SELECTED PASSAGE:

#####

We gratefully acknowledge the generosity of Friends who have permitted us to use material for this Faith and Practice.

 

discernment and guidance

34 If you build upon anything or have confidence in anything which stands in time and is on this side eternity and (the) Being of beings, your foundation will be swept away, and night will come upon you, and all your gathered-in things and taken-on and imitated will all fail you. … Why trim you yourselves with the saints’ words, when you are ignorant of the life? Return, return to Him that is the first Love, and the first-born of every creature, who is the Light of the World. … Return home to within, sweep your houses all, the groat is there, the little leaven is there, the grain of mustard seed you will see, which the Kingdom of God is like; … and here you will see your Teacher not removed into a corner, but present when you are upon your beds and about your labor, convincing, instructing, leading, correcting, judging and giving peace to all that love and follow Him.

#####

EXERCISE MATERIAL:
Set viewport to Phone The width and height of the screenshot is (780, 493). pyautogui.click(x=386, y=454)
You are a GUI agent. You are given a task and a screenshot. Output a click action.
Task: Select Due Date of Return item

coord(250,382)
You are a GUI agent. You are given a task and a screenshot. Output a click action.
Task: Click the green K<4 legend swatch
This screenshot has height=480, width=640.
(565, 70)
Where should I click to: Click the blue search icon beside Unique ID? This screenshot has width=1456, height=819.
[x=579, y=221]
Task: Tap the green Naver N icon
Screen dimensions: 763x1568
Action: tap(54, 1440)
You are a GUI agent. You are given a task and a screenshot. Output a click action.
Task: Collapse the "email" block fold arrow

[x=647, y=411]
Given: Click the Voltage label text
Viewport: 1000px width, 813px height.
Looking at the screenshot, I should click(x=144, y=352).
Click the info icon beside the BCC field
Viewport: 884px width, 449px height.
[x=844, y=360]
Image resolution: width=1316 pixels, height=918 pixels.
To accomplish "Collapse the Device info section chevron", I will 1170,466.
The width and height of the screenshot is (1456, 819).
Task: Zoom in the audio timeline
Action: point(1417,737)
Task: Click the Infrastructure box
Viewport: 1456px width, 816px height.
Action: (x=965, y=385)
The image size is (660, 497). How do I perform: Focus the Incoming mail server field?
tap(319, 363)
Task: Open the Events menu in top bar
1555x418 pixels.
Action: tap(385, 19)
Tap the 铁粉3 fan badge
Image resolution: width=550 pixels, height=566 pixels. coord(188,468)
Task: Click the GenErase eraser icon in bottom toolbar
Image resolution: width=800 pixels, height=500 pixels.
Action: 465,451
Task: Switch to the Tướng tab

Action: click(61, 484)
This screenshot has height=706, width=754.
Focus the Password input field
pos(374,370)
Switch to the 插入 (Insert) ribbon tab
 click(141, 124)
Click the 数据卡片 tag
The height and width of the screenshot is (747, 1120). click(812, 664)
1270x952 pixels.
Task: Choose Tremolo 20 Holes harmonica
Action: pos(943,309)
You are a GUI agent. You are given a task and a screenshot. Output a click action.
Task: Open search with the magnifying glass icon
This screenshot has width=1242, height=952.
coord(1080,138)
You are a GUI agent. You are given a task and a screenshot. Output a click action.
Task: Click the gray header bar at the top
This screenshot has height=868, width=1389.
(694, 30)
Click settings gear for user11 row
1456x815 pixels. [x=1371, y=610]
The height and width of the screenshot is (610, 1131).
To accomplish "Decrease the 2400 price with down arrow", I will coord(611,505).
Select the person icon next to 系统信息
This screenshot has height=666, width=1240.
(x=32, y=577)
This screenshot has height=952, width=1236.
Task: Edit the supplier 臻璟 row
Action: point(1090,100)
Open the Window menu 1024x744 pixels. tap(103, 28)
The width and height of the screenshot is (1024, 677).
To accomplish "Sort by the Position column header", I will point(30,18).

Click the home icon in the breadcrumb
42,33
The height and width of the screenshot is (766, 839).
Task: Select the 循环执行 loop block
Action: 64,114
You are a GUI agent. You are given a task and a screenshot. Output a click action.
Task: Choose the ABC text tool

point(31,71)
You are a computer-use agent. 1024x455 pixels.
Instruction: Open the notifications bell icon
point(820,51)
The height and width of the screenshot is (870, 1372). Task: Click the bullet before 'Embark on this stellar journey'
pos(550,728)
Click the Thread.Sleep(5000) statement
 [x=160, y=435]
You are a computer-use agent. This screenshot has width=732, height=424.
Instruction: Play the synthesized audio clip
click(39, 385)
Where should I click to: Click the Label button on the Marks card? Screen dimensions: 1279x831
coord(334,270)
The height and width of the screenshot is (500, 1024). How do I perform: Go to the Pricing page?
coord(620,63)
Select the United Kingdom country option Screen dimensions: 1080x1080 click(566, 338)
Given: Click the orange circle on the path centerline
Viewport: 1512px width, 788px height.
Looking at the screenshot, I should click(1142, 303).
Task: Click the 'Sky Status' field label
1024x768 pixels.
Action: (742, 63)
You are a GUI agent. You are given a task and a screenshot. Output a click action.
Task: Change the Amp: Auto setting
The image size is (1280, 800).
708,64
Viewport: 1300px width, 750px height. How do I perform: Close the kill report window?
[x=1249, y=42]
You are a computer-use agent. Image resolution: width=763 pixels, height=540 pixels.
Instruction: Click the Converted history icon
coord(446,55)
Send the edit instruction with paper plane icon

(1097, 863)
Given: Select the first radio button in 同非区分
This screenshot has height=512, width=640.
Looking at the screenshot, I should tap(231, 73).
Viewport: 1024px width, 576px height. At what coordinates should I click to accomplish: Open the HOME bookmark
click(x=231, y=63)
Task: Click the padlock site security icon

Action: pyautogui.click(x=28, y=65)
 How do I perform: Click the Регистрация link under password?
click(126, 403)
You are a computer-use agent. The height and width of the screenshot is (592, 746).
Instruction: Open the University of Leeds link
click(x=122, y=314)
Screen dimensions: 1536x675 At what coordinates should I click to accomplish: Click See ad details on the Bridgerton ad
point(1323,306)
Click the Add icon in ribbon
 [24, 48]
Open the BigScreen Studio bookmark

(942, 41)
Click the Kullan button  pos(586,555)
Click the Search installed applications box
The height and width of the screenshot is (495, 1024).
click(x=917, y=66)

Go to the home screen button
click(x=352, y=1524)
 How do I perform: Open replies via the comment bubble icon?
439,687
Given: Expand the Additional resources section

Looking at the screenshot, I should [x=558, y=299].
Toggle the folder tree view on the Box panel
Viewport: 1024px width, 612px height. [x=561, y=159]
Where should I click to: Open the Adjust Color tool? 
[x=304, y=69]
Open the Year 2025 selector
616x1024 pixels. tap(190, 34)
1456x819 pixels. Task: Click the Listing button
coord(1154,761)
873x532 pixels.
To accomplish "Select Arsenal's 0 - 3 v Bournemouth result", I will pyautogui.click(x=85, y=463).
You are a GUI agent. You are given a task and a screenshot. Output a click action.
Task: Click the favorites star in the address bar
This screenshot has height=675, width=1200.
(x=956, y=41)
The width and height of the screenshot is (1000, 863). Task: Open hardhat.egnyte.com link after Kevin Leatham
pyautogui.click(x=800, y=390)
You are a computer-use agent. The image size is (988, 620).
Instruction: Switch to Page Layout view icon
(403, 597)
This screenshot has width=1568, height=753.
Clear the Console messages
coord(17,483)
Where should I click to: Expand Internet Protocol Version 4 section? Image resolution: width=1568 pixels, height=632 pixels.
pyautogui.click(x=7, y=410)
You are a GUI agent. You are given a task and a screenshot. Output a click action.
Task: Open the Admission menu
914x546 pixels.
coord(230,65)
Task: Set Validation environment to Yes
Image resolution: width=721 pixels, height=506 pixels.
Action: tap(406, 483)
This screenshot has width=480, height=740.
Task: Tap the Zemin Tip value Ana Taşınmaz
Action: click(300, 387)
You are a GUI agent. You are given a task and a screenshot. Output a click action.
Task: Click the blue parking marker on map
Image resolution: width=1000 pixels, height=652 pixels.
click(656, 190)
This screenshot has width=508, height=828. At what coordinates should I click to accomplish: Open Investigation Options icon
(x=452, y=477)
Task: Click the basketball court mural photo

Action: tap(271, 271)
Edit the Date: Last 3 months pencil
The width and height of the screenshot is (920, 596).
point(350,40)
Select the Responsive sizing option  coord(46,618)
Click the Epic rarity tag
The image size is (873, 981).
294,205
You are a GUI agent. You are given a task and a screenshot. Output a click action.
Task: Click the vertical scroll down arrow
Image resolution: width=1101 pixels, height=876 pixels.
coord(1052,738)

#####

WRITTEN PROBLEM A:
Which actions does the discernment and guidance passage say the Teacher performs while present with you? List them.
WRITTEN PROBLEM B:
Please convert the stretch of the entries from the line that contains "This screenshot has width=508, height=828." through the end of the entries into a numbered list, leaving out blank lines.

WORKED ANSWER A:
- convincing
- instructing
- leading
- correcting
- judging
- giving peace to all that love and follow Him

WORKED ANSWER B:
1. This screenshot has width=508, height=828. At what coordinates should I click to accomplish: Open Investigation Options icon
2. (x=452, y=477)
3. Task: Click the basketball court mural photo
4. Action: tap(271, 271)
5. Edit the Date: Last 3 months pencil
6. The width and height of the screenshot is (920, 596).
7. point(350,40)
8. Select the Responsive sizing option  coord(46,618)
9. Click the Epic rarity tag
10. The image size is (873, 981).
11. 294,205
12. You are a GUI agent. You are given a task and a screenshot. Output a click action.
13. Task: Click the vertical scroll down arrow
14. Image resolution: width=1101 pixels, height=876 pixels.
15. coord(1052,738)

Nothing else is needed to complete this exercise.